◆ **EXERCISE DATA**:
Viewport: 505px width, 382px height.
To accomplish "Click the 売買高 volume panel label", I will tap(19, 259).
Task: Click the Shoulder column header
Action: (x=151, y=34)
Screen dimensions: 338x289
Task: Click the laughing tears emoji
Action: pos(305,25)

◆ **PROBLEM STATEMENT**:
The entries shown above must be reproduced in full, exactly as written.

◆ **SOLUTION TO THIS TASK**:
Viewport: 505px width, 382px height.
To accomplish "Click the 売買高 volume panel label", I will tap(19, 259).
Task: Click the Shoulder column header
Action: (x=151, y=34)
Screen dimensions: 338x289
Task: Click the laughing tears emoji
Action: pos(305,25)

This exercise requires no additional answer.